START Provided text
F# async: parent/child cancellation?

发布于 2020-04-19 09:22:41

So here we go: given a Confluent.Kafka IConsumer<>, it wraps it into a dedicated async CE and consumes as long as cancellation hasn't been requested. This piece of code is also defends itself against the OperationCancelledException and runs finally block to ensure graceful termination of consumer.

let private consumeUntiCancelled callback (consumer: IConsumer<'key, 'value>) =
    async {
            let! ct = Async.CancellationToken
            try
                try
                    while not ct.IsCancellationRequested do 
                        let consumeResult = consumer.Consume(ct)
                        if not consumeResult.IsPartitionEOF then do! (callback consumeResult) 
                with
                | :? OperationCanceledException -> return ()
            finally
                consumer.Close()
                consumer.Dispose()
    }

Question #1: is this code correct or am I abusing the async?

So far so good. In my app I have to deal with lots of consumers that must die altogether. So, assuming that consumers: seq<Async<unit>> represents them, the following code is what I came up with:

async {
        for consumer in consumers do 
            do! (Async.StartChild consumer |> Async.Ignore).
    }

I expect this code to chain childs to the parent's cancellation context, and once it is cancelled, childs gonna be cancelled as well.

Question #2: is my finally block guaranteed to be ran even though child got cancelled?

Questioner
Sereja Bogolubov
Viewed
46
Tomas Petricek 2020-02-05 05:23

I have two observations about your code:

  • Your use of Async.StartChild is correct - all child computations will inherit the same cancellation token and they will all get cancelled when the main token is cancelled.

  • The async workflow can be cancelled after you call consumer.Consume(ct) and before you call callback. I'm not sure what this means for your specific problem, but if it removes some data from a queue, the data could be lost before it is processed. If that's an issue, then I think you'll need to make callback non-asynchronous, or invoke it differently.

  • In your consumeUntilCancelled function, you do not explicity need to check while not if ct.IsCancellationRequested is true. The async workflow does this automatically in every do! or let!, so you can replace this with just a while loop.

Here is a minimal stand-alone demo:

let consume s = async {
  try
    while true do 
      do! Async.Sleep 1000
      printfn "%s did work" s
  finally
    printfn "%s finalized" s }

let work = 
  async {
    for c in ["A"; "B"; "C"; "D"] do  
      do! Async.StartChild (consume c) |> Async.Ignore }

Now we create the computation with a cancellation token:

// Run this in F# interactive
let ct = new System.Threading.CancellationTokenSource()
Async.Start(work, ct.Token)

// Run this sometime later
ct.Cancel()

Once you call ct.Cancel, all the finally blocks will be called and all the loops will stop.
END Provided text
START Source data
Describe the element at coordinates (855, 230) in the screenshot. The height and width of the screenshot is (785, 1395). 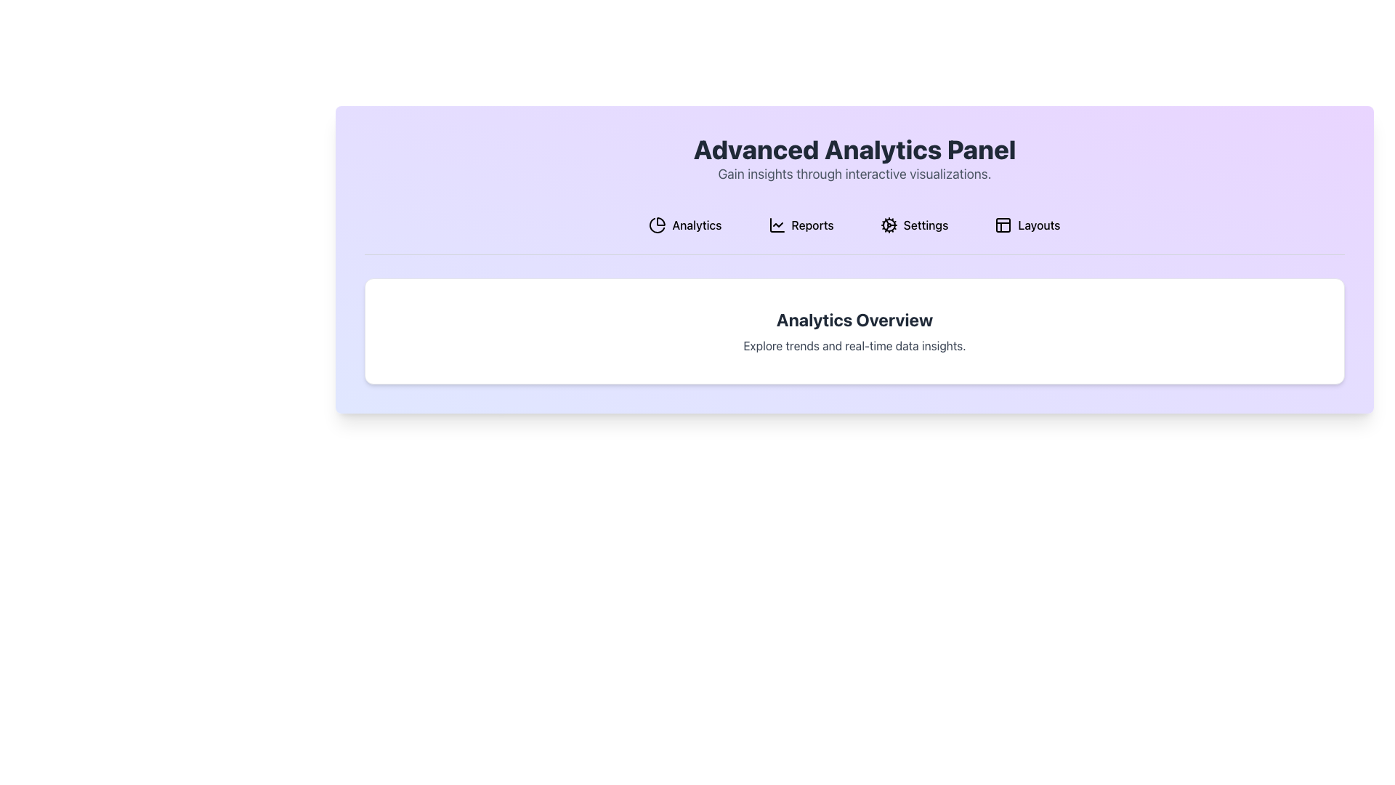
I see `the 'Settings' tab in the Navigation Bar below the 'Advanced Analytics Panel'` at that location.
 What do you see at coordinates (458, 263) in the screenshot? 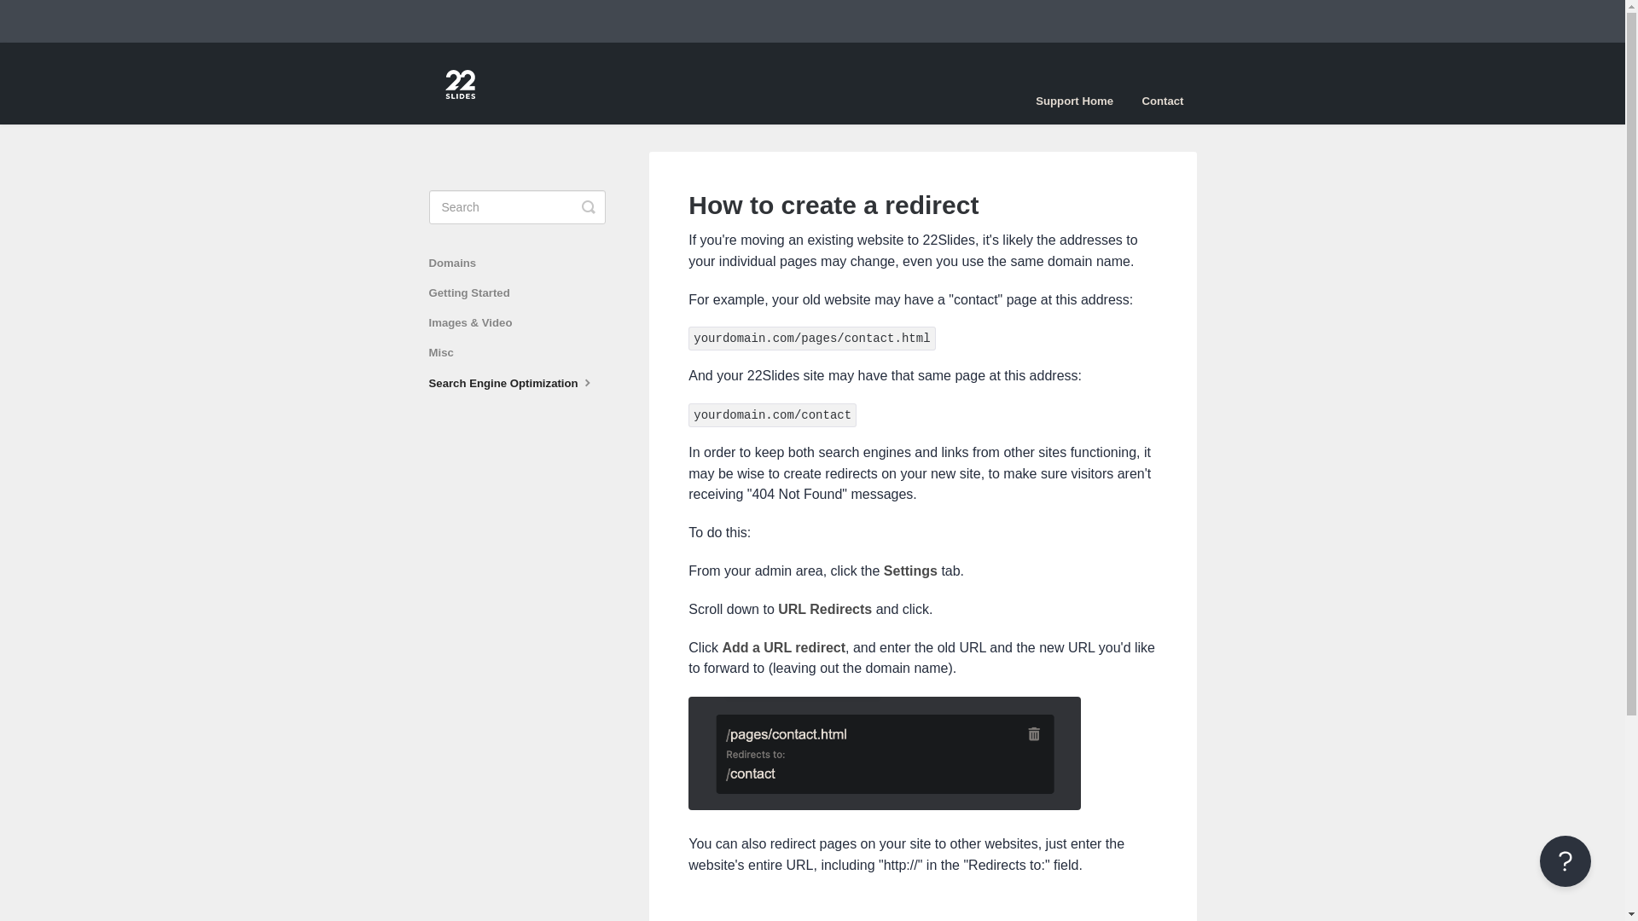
END Source data
START Source data
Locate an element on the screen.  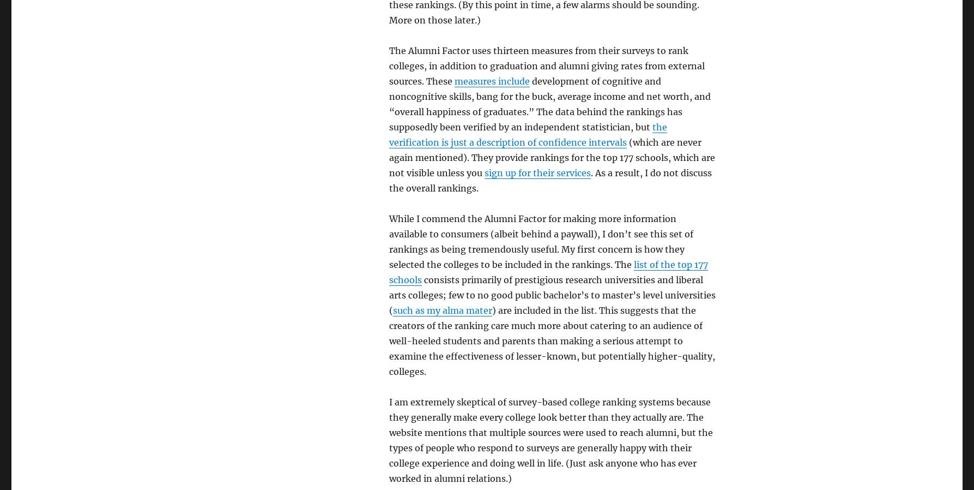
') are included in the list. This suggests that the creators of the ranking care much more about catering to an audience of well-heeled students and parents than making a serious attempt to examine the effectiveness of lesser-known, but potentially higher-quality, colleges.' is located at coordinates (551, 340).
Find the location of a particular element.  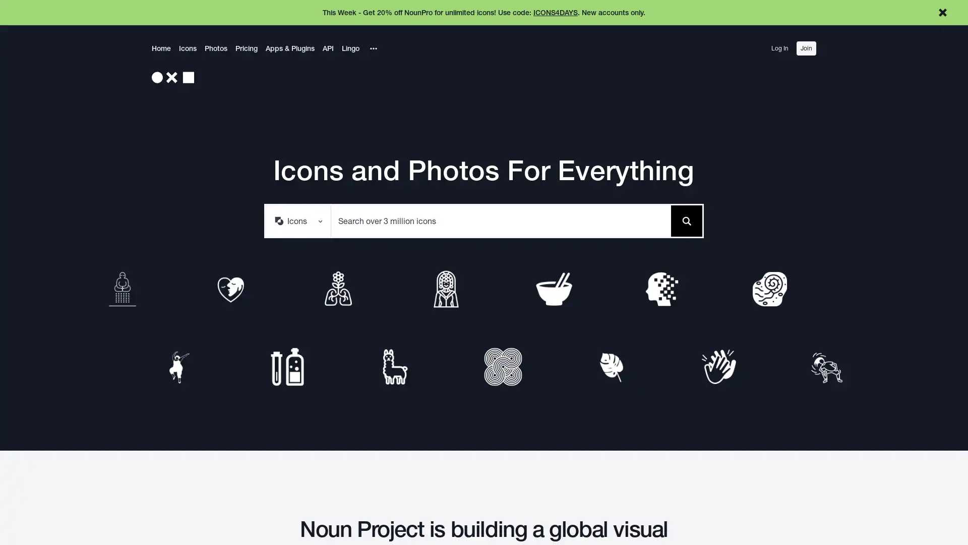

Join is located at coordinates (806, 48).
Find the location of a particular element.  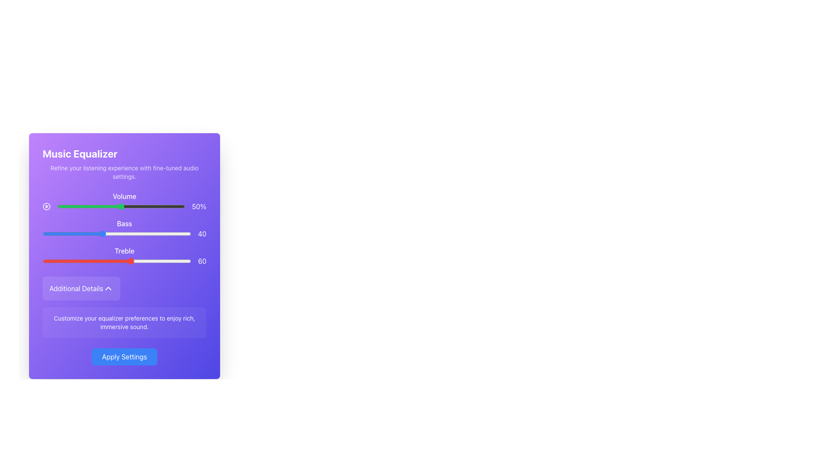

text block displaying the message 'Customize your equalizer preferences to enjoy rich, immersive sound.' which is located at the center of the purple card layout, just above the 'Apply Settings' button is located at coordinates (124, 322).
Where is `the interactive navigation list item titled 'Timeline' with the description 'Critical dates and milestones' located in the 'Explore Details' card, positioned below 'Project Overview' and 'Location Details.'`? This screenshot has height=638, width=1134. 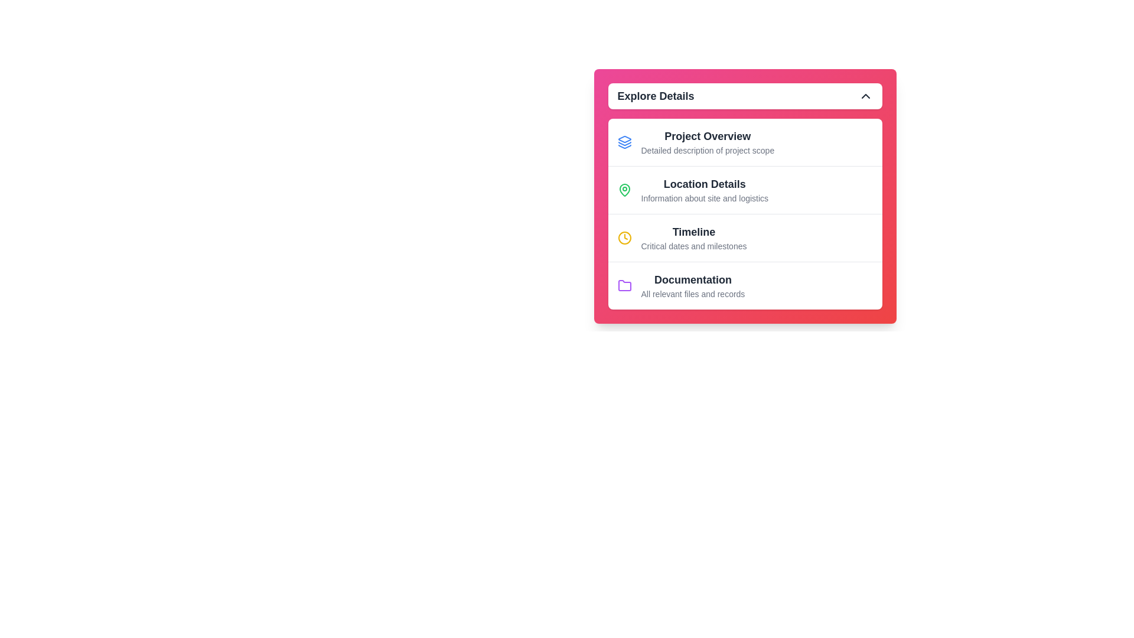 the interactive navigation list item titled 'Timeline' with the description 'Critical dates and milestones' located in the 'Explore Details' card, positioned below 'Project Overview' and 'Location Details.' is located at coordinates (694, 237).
END Source data
Brief 1: In the F# async cancellation post, rewrite the paragraph beginning "So here we go" in a shorter form that keeps its main facts.
Brief 2: Reproduce word for word everything in the F# async cancellation post from "Async.Start(work, ct.Token)" down to "loops will stop.".

Final answer 1: The code wraps a Confluent.Kafka IConsumer<> in a dedicated async CE that keeps consuming until cancellation is requested. It also guards against OperationCancelledException and runs a finally block so the consumer terminates gracefully.

Final answer 2:
Async.Start(work, ct.Token)

// Run this sometime later
ct.Cancel()

Once you call ct.Cancel, all the finally blocks will be called and all the loops will stop.